Generate a dataset of random <=200,000 binary strings, where the length of each string is independently and randomly chosen between 1 and 50. Train the LSTM. Does it succeed? What explains the difference?

In [126]:
COUNT = 200_000

In [127]:
bin_pair = lambda x: [x, not(x)]
training = np.array([[bin_pair(random.choice([0, 1])) for _ in range(SEQ_LEN)] for _ in range(COUNT)])
target = np.array([[bin_pair(x) for x in np.cumsum(example[:,0]) % 2] for example in training])
print('shape check:', training.shape, '=', target.shape)

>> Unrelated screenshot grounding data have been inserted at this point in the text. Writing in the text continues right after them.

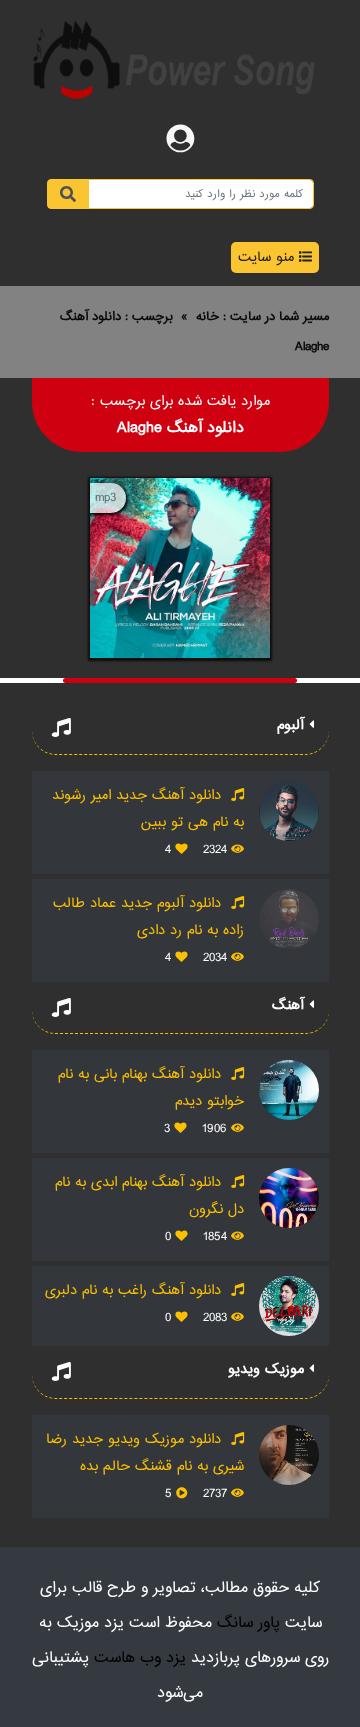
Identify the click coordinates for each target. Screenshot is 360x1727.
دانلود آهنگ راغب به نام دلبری (135, 1290)
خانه (207, 317)
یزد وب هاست (140, 1658)
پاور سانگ (248, 1623)
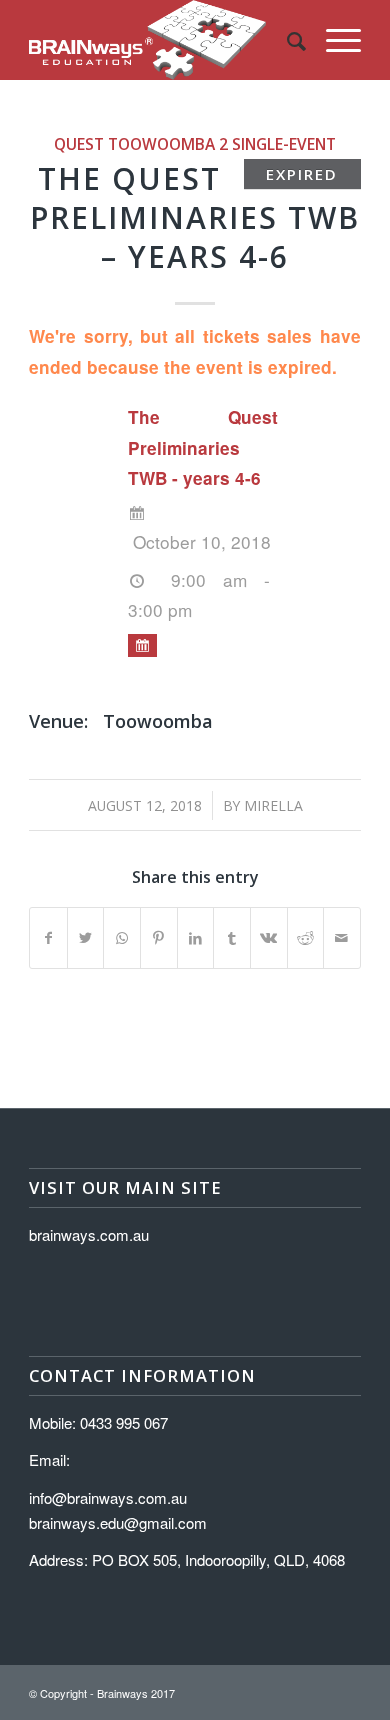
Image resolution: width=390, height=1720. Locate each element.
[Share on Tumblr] (232, 938)
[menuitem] (286, 40)
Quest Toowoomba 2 (141, 144)
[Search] (286, 40)
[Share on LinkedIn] (196, 938)
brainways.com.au (89, 1234)
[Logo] (161, 40)
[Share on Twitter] (86, 938)
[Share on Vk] (269, 938)
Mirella (273, 805)
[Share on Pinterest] (159, 938)
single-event (284, 144)
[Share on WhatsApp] (122, 938)
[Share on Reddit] (306, 938)
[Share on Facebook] (48, 938)
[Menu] (333, 40)
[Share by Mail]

shape check: (200000, 50, 2) = (200000, 50, 2)


In [128]:
model = Sequential()

model.add(Input(shape = (SEQ_LEN, 2), dtype = 'float32'))

model.add(LSTM(1, return_sequences = True))

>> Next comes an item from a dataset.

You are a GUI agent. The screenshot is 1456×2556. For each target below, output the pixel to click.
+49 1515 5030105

model.add(Dense(2, activation = 'softmax'))

In [129]:
model.compile(loss = 'binary_crossentropy', optimizer = 'adam', metrics = ['accuracy'])
model.fit(training, target, epochs = 10, batch_size = 128)
model.summary()

Epoch 1/10
Epoch 2/10
Epoch 3/10
Epoch 4/10
Epoch 5/10
Epoch 6/10
Epoch 7/10
Epoch 8/10
Epoch 9/10
Epoch 10/10
Model: "sequential_5"
_________________________________________________________________
Layer (type)                 Output Shape              Param #   
lstm_2 (LSTM)                (None, 50, 1)             16        
_________________________________________________________________
dense_8 (Dense)              (None, 50, 2)             4         
Total params: 20
Trainable params: 20
Non-trainable params: 0
_________________________________________________________________


In [130]:
predictions = model.predict(training)
i = random.randint(0, COUNT)
chance = predictions[i, -1, 0]
print('randomly selected sequence:', training[i, :, 0])
print('prediction:', int(chance > 0.5))
print('confidence: {:0.2f}%'.format((chance if chance > 0.5 else 1 - chance) * 100))
print('actual:', np.sum(training[i, :, 0]) %2)

randomly selected sequence: [1 1 1 1 0 1 0 0 1 1 1 1 0 0 1 1 0 1 0 1 1 1 1 0 1 1 0 1 1 0 0 1 1 1 1 1 1
 0 1 1 1 0 1 0 0 0 0 1 0 0]
prediction: 1
confidence: 100.00%
actual: 1


With a dataset of 200,000 binary strings, the model now predicts with 100% confidence.